Место, где мы должны были углубиться в лес, чтобы добраться до тупи-кавахиб, находилось в трех днях пути на пироге вниз по течению от поста Пимента-Буэну, в устье Игарапе-Поркинью. Это тонкий ручей, который впадает в Машаду. Недалеко от слияния рек мы заметили маленькую чистую поляну. Она была защищена от паводка, так как берег в этом месте был выше на несколько метров. Там мы выгрузили наше имущество: несколько небольших ящиков с подарками для туземцев и запасы вяленого мяса, фасоли и риса. Мы разбили лагерь, более основательный, чем обычно, – он должен был простоять до нашего возвращения. На это ушел целый день.
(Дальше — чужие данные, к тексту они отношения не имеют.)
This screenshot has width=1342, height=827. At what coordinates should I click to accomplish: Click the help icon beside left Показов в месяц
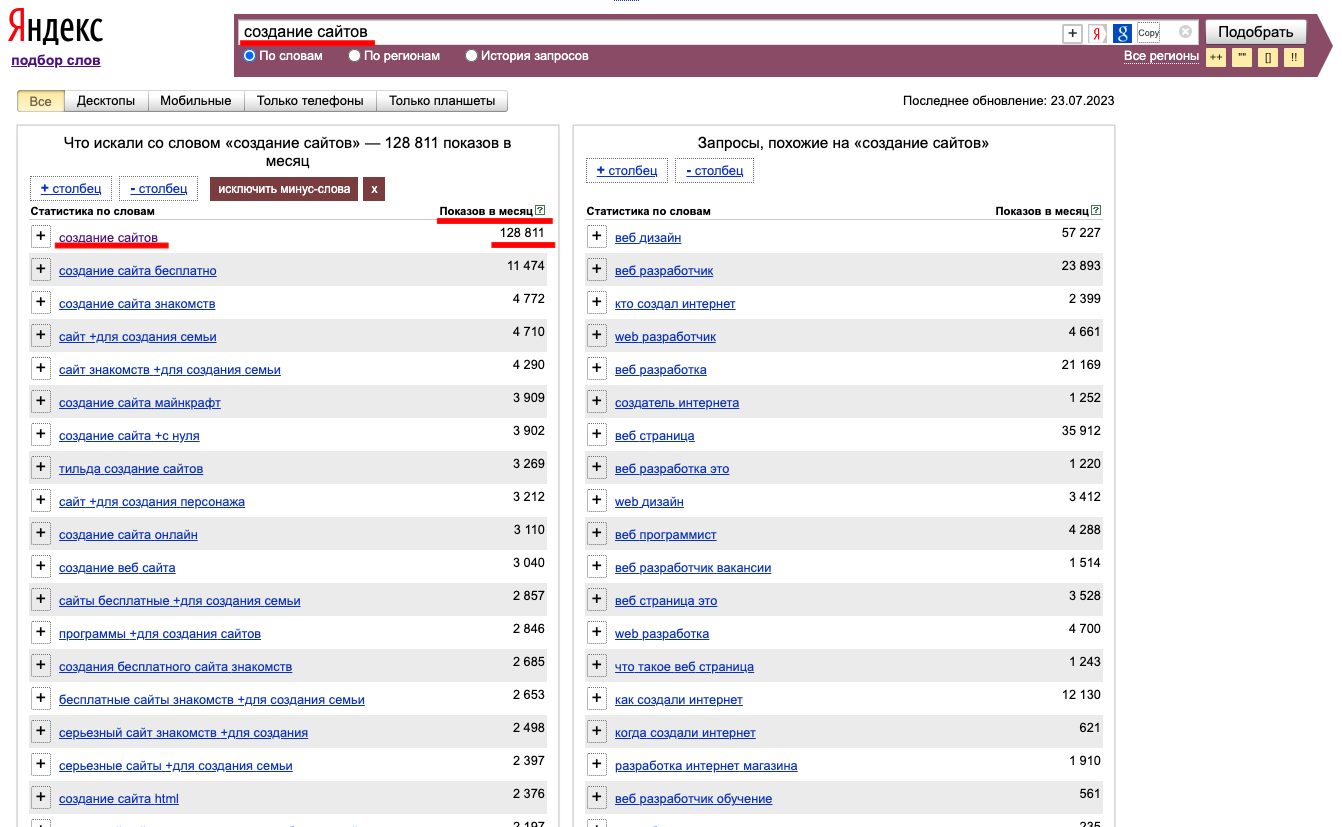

Ситуация была достаточно сложной, потому что, как я уже сказал, я отделился от части своей группы. А врач экспедиции Жан Веллар, страдавший приступами малярии, отправился вперед и восстанавливал силы в маленьком поселке искателей каучука, в трех днях пути на пироге вниз по течению (при движении против течения на такой путь уходит вдвое или трое больше времени). В итоге наша группа сократилась до Луиша ди Кастро Фариа, моего бразильского спутника, Абайтары, меня и пятерых мужчин, двое из которых будут охранять лагерь, а трое пойдут с нами в лес. Таким небольшим составом мы отправились в путь; каждый нес гамак, противомоскитную сетку и одеяло, и это кроме оружия и боеприпасов, не говоря уже о съестных припасах: немного кофе, вяленого мяса и farinha d’agua. Она сделана из маниоки, вымоченной в реке (отсюда и ее название «водяная мука») и перебродившей, и хранится в виде твердых гранул. Если их размочить, то они имеют приятный вкус масла. Что до остального, мы рассчитывали на бразильские орехи, растущие в изобилии в прибрежных районах. Они находятся в плоде, который называется ouri?o, что значит «еж» (при падении с высоты двадцати или тридцати метров его шарообразная твердая скорлупа может убить человека). Если «ежа» расколоть, зажав между ногами, ударом тесака, то несколько человек получат на обед от тридцати до сорока больших треугольных орехов с молочного цвета мякотью, слегка отливающей синевой.

Мы отправились перед рассветом. Сначала пересекли лагей-рос, почти голые пространства, где выходят на поверхность пласты материнской породы плато, как правило скрытой под наносной почвой, а затем поля высокой копьевидной травы сапезаль. Через два часа мы вошли в лес.